Task
An exact transcript of all the records is required, with nothing left out.

───── Material provided

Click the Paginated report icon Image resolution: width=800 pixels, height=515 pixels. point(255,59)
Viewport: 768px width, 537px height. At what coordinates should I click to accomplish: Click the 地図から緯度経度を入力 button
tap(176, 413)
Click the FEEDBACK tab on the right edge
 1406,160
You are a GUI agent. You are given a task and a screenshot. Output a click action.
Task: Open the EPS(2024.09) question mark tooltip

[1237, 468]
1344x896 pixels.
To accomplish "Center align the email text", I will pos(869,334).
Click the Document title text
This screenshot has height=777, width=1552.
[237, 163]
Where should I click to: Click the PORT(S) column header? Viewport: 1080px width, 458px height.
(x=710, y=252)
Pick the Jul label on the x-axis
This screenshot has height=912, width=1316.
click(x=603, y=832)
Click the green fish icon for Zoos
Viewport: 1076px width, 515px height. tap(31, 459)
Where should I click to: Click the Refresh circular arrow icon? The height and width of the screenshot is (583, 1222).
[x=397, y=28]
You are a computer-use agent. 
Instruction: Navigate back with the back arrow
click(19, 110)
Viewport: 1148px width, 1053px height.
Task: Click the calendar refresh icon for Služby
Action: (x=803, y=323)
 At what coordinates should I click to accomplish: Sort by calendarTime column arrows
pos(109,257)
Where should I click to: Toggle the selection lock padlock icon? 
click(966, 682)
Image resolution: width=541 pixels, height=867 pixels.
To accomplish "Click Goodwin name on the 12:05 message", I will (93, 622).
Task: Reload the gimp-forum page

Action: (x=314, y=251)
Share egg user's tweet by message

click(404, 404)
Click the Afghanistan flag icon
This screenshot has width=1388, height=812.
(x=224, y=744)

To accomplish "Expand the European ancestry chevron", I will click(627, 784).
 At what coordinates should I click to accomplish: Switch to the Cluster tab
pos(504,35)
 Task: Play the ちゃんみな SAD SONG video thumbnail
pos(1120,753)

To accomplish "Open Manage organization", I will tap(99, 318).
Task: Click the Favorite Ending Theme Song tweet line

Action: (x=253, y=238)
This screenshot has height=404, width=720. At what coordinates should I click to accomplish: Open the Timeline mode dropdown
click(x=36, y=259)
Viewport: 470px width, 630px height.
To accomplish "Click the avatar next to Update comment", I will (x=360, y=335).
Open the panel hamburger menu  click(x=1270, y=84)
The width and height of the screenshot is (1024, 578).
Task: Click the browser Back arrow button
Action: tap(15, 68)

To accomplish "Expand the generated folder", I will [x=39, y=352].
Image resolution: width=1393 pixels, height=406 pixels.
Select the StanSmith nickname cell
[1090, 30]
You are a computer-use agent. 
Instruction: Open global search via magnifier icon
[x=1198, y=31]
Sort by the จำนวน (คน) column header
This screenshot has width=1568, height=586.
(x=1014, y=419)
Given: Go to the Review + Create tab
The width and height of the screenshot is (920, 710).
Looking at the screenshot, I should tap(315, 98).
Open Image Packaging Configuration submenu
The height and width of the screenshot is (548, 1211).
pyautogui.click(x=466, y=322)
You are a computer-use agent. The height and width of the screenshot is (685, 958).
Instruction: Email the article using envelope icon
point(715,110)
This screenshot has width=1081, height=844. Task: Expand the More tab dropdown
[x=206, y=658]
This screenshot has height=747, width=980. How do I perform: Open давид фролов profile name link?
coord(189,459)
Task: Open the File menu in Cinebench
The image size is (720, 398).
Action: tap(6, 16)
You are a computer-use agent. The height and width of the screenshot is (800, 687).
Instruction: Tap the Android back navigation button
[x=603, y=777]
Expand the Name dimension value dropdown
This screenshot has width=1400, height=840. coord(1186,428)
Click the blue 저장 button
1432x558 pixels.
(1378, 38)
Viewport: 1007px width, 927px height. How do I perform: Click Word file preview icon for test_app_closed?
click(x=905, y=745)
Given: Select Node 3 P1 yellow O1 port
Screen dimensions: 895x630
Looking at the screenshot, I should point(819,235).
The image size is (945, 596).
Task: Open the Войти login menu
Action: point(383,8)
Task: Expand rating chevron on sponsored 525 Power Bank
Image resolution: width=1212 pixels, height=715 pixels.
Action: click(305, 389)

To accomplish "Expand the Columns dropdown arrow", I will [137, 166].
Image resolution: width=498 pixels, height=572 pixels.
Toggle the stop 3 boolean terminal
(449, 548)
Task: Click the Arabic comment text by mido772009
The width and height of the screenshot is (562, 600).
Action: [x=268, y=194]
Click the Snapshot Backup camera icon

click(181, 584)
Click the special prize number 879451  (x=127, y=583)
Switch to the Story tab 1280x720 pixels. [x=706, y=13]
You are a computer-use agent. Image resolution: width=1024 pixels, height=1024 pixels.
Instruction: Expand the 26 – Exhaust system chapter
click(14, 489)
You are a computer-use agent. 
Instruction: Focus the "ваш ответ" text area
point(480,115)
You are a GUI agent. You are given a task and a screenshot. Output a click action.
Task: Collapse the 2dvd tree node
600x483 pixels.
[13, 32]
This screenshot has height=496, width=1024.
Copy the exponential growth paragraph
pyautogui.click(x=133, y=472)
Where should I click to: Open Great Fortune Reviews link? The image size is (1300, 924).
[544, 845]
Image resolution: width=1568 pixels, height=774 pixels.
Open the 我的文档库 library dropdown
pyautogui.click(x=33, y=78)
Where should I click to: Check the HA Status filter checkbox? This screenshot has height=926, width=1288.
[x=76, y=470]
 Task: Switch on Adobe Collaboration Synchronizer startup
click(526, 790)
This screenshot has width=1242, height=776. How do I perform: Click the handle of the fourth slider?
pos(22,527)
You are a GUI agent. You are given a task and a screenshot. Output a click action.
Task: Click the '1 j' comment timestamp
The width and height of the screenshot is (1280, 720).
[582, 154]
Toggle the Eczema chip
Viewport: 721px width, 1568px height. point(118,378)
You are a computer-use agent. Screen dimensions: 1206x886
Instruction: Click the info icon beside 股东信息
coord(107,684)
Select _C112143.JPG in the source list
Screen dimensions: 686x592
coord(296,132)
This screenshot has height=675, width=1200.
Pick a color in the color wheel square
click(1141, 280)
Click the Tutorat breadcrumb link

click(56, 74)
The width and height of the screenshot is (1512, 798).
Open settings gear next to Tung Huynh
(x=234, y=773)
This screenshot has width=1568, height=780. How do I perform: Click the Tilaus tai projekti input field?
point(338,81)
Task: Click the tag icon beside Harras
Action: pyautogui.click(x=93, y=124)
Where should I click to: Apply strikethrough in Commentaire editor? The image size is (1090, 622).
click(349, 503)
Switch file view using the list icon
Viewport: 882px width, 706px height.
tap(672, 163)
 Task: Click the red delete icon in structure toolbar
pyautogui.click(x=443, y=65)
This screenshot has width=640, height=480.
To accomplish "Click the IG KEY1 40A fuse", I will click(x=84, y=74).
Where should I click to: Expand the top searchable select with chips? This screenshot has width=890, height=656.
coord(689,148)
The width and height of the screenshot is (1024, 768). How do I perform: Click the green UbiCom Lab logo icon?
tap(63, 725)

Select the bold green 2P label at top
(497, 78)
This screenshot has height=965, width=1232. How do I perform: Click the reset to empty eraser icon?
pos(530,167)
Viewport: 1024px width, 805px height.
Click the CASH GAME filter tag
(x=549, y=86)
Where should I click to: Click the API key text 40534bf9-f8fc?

──────────

Output for this task
Click the Paginated report icon Image resolution: width=800 pixels, height=515 pixels. point(255,59)
Viewport: 768px width, 537px height. At what coordinates should I click to accomplish: Click the 地図から緯度経度を入力 button
tap(176, 413)
Click the FEEDBACK tab on the right edge
 1406,160
You are a GUI agent. You are given a task and a screenshot. Output a click action.
Task: Open the EPS(2024.09) question mark tooltip

[1237, 468]
1344x896 pixels.
To accomplish "Center align the email text", I will pos(869,334).
Click the Document title text
This screenshot has height=777, width=1552.
[237, 163]
Where should I click to: Click the PORT(S) column header? Viewport: 1080px width, 458px height.
(x=710, y=252)
Pick the Jul label on the x-axis
This screenshot has height=912, width=1316.
click(x=603, y=832)
Click the green fish icon for Zoos
Viewport: 1076px width, 515px height. tap(31, 459)
Where should I click to: Click the Refresh circular arrow icon? The height and width of the screenshot is (583, 1222).
[x=397, y=28]
You are a computer-use agent. 
Instruction: Navigate back with the back arrow
click(19, 110)
Viewport: 1148px width, 1053px height.
Task: Click the calendar refresh icon for Služby
Action: (x=803, y=323)
 At what coordinates should I click to accomplish: Sort by calendarTime column arrows
pos(109,257)
Where should I click to: Toggle the selection lock padlock icon? 
click(966, 682)
Image resolution: width=541 pixels, height=867 pixels.
To accomplish "Click Goodwin name on the 12:05 message", I will (93, 622).
Task: Reload the gimp-forum page

Action: (x=314, y=251)
Share egg user's tweet by message

click(404, 404)
Click the Afghanistan flag icon
This screenshot has width=1388, height=812.
(x=224, y=744)

To accomplish "Expand the European ancestry chevron", I will click(627, 784).
 At what coordinates should I click to accomplish: Switch to the Cluster tab
pos(504,35)
 Task: Play the ちゃんみな SAD SONG video thumbnail
pos(1120,753)

To accomplish "Open Manage organization", I will tap(99, 318).
Task: Click the Favorite Ending Theme Song tweet line

Action: (x=253, y=238)
This screenshot has height=404, width=720. At what coordinates should I click to accomplish: Open the Timeline mode dropdown
click(x=36, y=259)
Viewport: 470px width, 630px height.
To accomplish "Click the avatar next to Update comment", I will (x=360, y=335).
Open the panel hamburger menu  click(x=1270, y=84)
The width and height of the screenshot is (1024, 578).
Task: Click the browser Back arrow button
Action: tap(15, 68)

To accomplish "Expand the generated folder", I will [x=39, y=352].
Image resolution: width=1393 pixels, height=406 pixels.
Select the StanSmith nickname cell
[1090, 30]
You are a computer-use agent. 
Instruction: Open global search via magnifier icon
[x=1198, y=31]
Sort by the จำนวน (คน) column header
This screenshot has width=1568, height=586.
(x=1014, y=419)
Given: Go to the Review + Create tab
The width and height of the screenshot is (920, 710).
Looking at the screenshot, I should tap(315, 98).
Open Image Packaging Configuration submenu
The height and width of the screenshot is (548, 1211).
pyautogui.click(x=466, y=322)
You are a computer-use agent. The height and width of the screenshot is (685, 958).
Instruction: Email the article using envelope icon
point(715,110)
This screenshot has width=1081, height=844. Task: Expand the More tab dropdown
[x=206, y=658]
This screenshot has height=747, width=980. How do I perform: Open давид фролов profile name link?
coord(189,459)
Task: Open the File menu in Cinebench
The image size is (720, 398).
Action: tap(6, 16)
You are a computer-use agent. The height and width of the screenshot is (800, 687).
Instruction: Tap the Android back navigation button
[x=603, y=777]
Expand the Name dimension value dropdown
This screenshot has width=1400, height=840. coord(1186,428)
Click the blue 저장 button
1432x558 pixels.
(1378, 38)
Viewport: 1007px width, 927px height. How do I perform: Click Word file preview icon for test_app_closed?
click(x=905, y=745)
Given: Select Node 3 P1 yellow O1 port
Screen dimensions: 895x630
Looking at the screenshot, I should point(819,235).
The image size is (945, 596).
Task: Open the Войти login menu
Action: point(383,8)
Task: Expand rating chevron on sponsored 525 Power Bank
Image resolution: width=1212 pixels, height=715 pixels.
Action: click(305, 389)

To accomplish "Expand the Columns dropdown arrow", I will [137, 166].
Image resolution: width=498 pixels, height=572 pixels.
Toggle the stop 3 boolean terminal
(449, 548)
Task: Click the Arabic comment text by mido772009
The width and height of the screenshot is (562, 600).
Action: [x=268, y=194]
Click the Snapshot Backup camera icon

click(181, 584)
Click the special prize number 879451  (x=127, y=583)
Switch to the Story tab 1280x720 pixels. [x=706, y=13]
You are a computer-use agent. Image resolution: width=1024 pixels, height=1024 pixels.
Instruction: Expand the 26 – Exhaust system chapter
click(14, 489)
You are a computer-use agent. 
Instruction: Focus the "ваш ответ" text area
point(480,115)
You are a GUI agent. You are given a task and a screenshot. Output a click action.
Task: Collapse the 2dvd tree node
600x483 pixels.
[13, 32]
This screenshot has height=496, width=1024.
Copy the exponential growth paragraph
pyautogui.click(x=133, y=472)
Where should I click to: Open Great Fortune Reviews link? The image size is (1300, 924).
[544, 845]
Image resolution: width=1568 pixels, height=774 pixels.
Open the 我的文档库 library dropdown
pyautogui.click(x=33, y=78)
Where should I click to: Check the HA Status filter checkbox? This screenshot has height=926, width=1288.
[x=76, y=470]
 Task: Switch on Adobe Collaboration Synchronizer startup
click(526, 790)
This screenshot has width=1242, height=776. How do I perform: Click the handle of the fourth slider?
pos(22,527)
You are a GUI agent. You are given a task and a screenshot. Output a click action.
Task: Click the '1 j' comment timestamp
The width and height of the screenshot is (1280, 720).
[582, 154]
Toggle the Eczema chip
Viewport: 721px width, 1568px height. point(118,378)
You are a computer-use agent. Screen dimensions: 1206x886
Instruction: Click the info icon beside 股东信息
coord(107,684)
Select _C112143.JPG in the source list
Screen dimensions: 686x592
coord(296,132)
This screenshot has height=675, width=1200.
Pick a color in the color wheel square
click(1141, 280)
Click the Tutorat breadcrumb link

click(56, 74)
The width and height of the screenshot is (1512, 798).
Open settings gear next to Tung Huynh
(x=234, y=773)
This screenshot has width=1568, height=780. How do I perform: Click the Tilaus tai projekti input field?
point(338,81)
Task: Click the tag icon beside Harras
Action: pyautogui.click(x=93, y=124)
Where should I click to: Apply strikethrough in Commentaire editor? The image size is (1090, 622).
click(349, 503)
Switch file view using the list icon
Viewport: 882px width, 706px height.
tap(672, 163)
 Task: Click the red delete icon in structure toolbar
pyautogui.click(x=443, y=65)
This screenshot has width=640, height=480.
To accomplish "Click the IG KEY1 40A fuse", I will click(x=84, y=74).
Where should I click to: Expand the top searchable select with chips? This screenshot has width=890, height=656.
coord(689,148)
The width and height of the screenshot is (1024, 768). How do I perform: Click the green UbiCom Lab logo icon?
tap(63, 725)

Select the bold green 2P label at top
(497, 78)
This screenshot has height=965, width=1232. How do I perform: Click the reset to empty eraser icon?
pos(530,167)
Viewport: 1024px width, 805px height.
Click the CASH GAME filter tag
(x=549, y=86)
Where should I click to: Click the API key text 40534bf9-f8fc?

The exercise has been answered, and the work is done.